Der Dotcom-Boom ist ein abschreckendes Beispiel dafür. In den Anfängen
des Internets dominierten Unternehmen wie AOL und Netscape die neue
Landschaft, verschwanden aber schnell wieder. Dotcom-Neugründungen
schossen wie Pilze aus dem Boden, angeheizt durch die Angst der Anleger,
den technologischen Goldrausch zu verpassen. Als die Blase platzte,
mussten viele Opfer des irrationalen Überschwangs große Verluste
hinnehmen.
Doch im Laufe der Zeit hat sich das Internet tatsächlich als
revolutionär erwiesen. Es hat unsere Welt bis zur Unkenntlichkeit
verändert und neue Branchen und Megaunternehmen hervorgebracht. Auch die
Künstliche Intelligenz könnte dem Technologiesektor und darüber hinaus
neues Leben einhauchen, und viele Unternehmen werden darüber sprechen,
wie sie KI-gestützte Produkte einsetzen oder liefern wollen. In der
ersten Welle werden Technologieertüchtiger – eine Art KI-Baumarkt –
beliebt sein. Weitaus seltener wird es gelingen, die Profitabilität
durch die Technologie zu steigern. In einigen Fällen könnten die
Profitabilitätsvorteile für einzelne Unternehmen erodieren, wenn
KI-gestützte Produkte zur Massenware werden, wie etwa in der Forschung
und Entwicklung im Gesundheitswesen. Auch wenn ausgewählte Anbieter von
KI-Technologien hohe Bewertungen verdienen, sollten Aktienanleger
unserer Meinung nach sehr vorsichtig sein, wenn es darum geht, die
breiteren geschäftlichen Auswirkungen der generativen KI vorherzusagen.
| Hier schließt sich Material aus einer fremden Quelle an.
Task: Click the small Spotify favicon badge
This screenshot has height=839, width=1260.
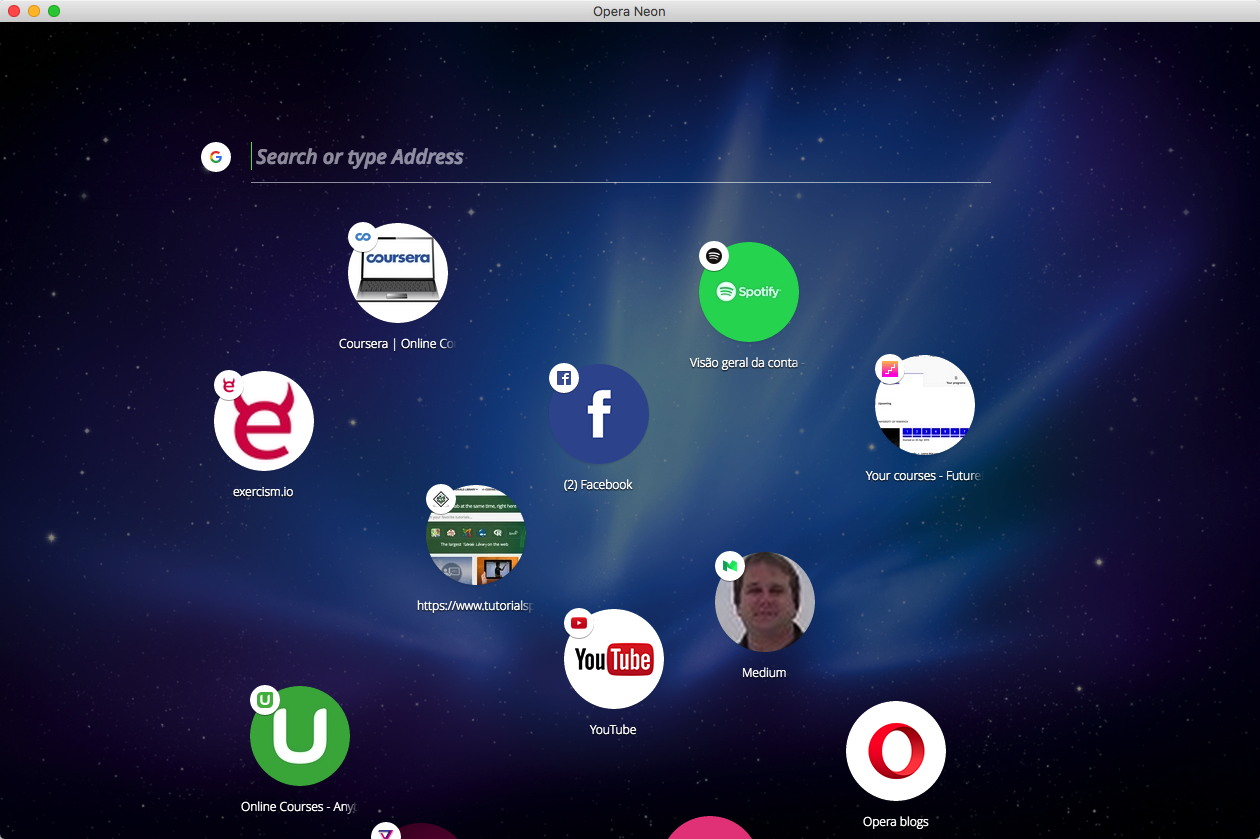Action: point(714,256)
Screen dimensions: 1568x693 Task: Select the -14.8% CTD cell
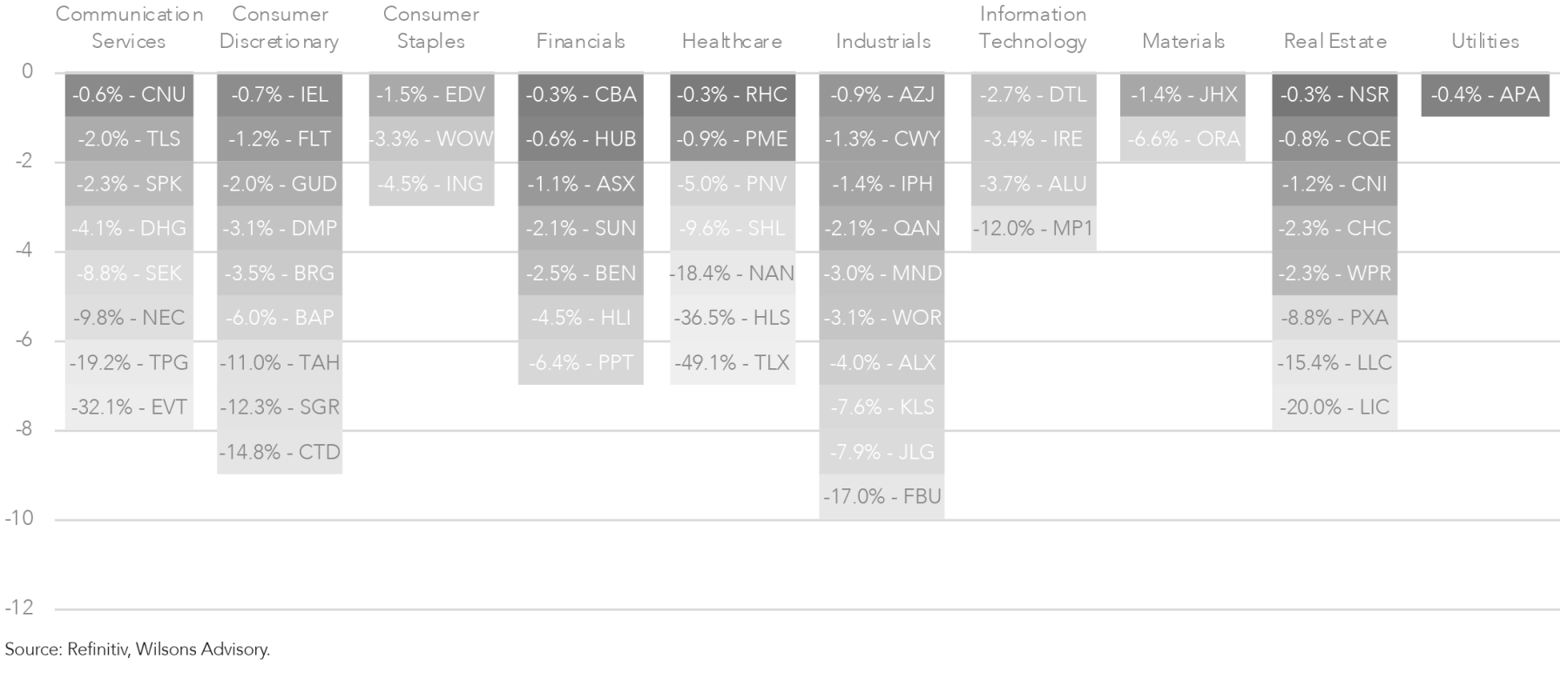click(280, 452)
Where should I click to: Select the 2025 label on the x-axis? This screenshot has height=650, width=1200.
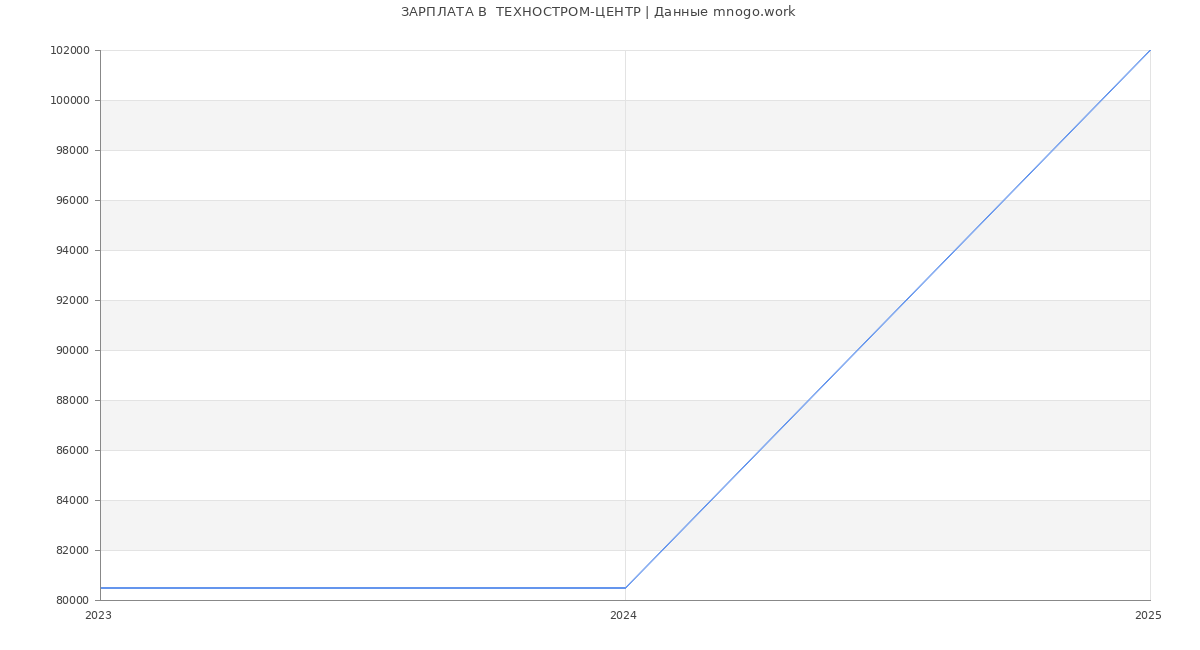pyautogui.click(x=1148, y=616)
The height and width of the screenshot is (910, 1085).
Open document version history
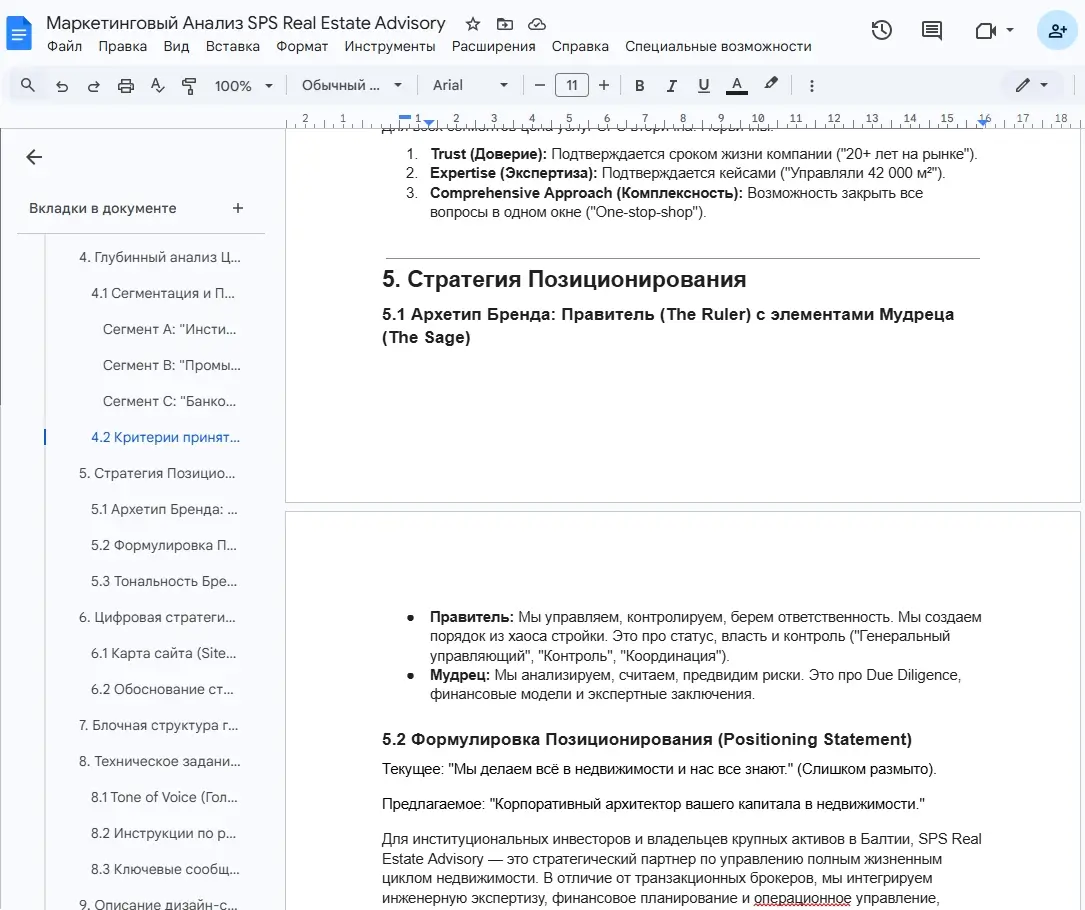[881, 30]
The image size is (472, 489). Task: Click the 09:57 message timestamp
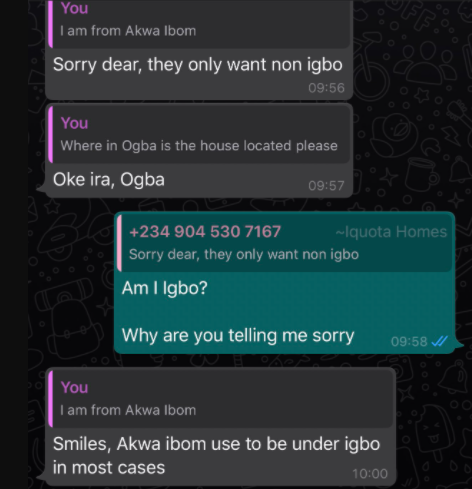click(x=326, y=185)
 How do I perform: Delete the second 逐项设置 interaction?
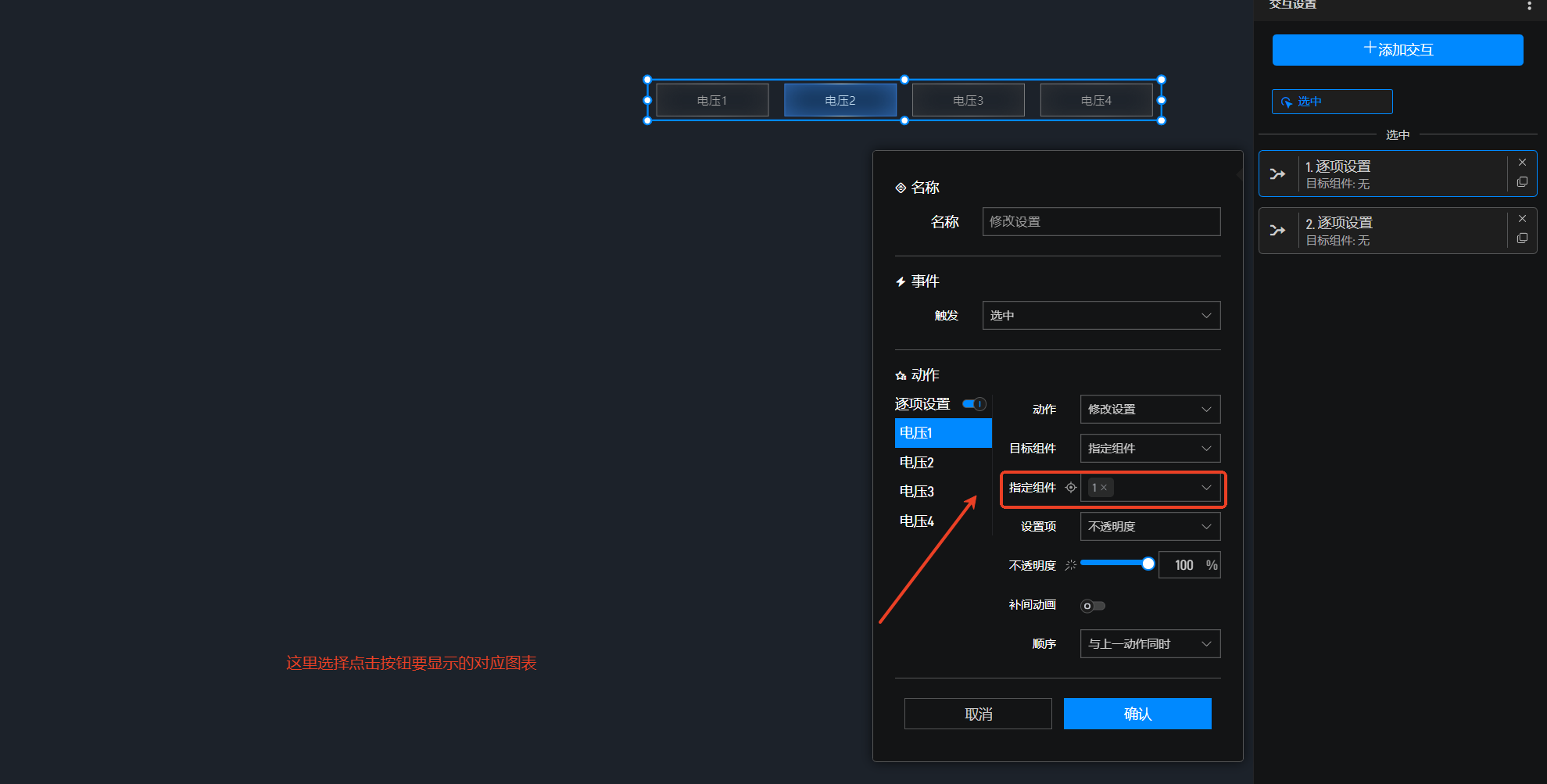coord(1522,219)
Aktive Anleger sollten sich immer auf die zugrunde liegenden Geschäfte
der Unternehmen konzentrieren. Da sich die KI-Begeisterung parallel zu
einem historischen Wandel der Anlagebedingungen entfaltet, sind wir der
Meinung, dass ein disziplinierter Ansatz von größter Bedeutung ist. Ein
strategischer Fokus darauf, wie Unternehmen in verschiedenen Sektoren
langfristiges Geschäftswachstum generieren können, ist der Schlüssel zum
Erfolg bei Aktieninvestitionen in einer dramatisch veränderten Zukunft.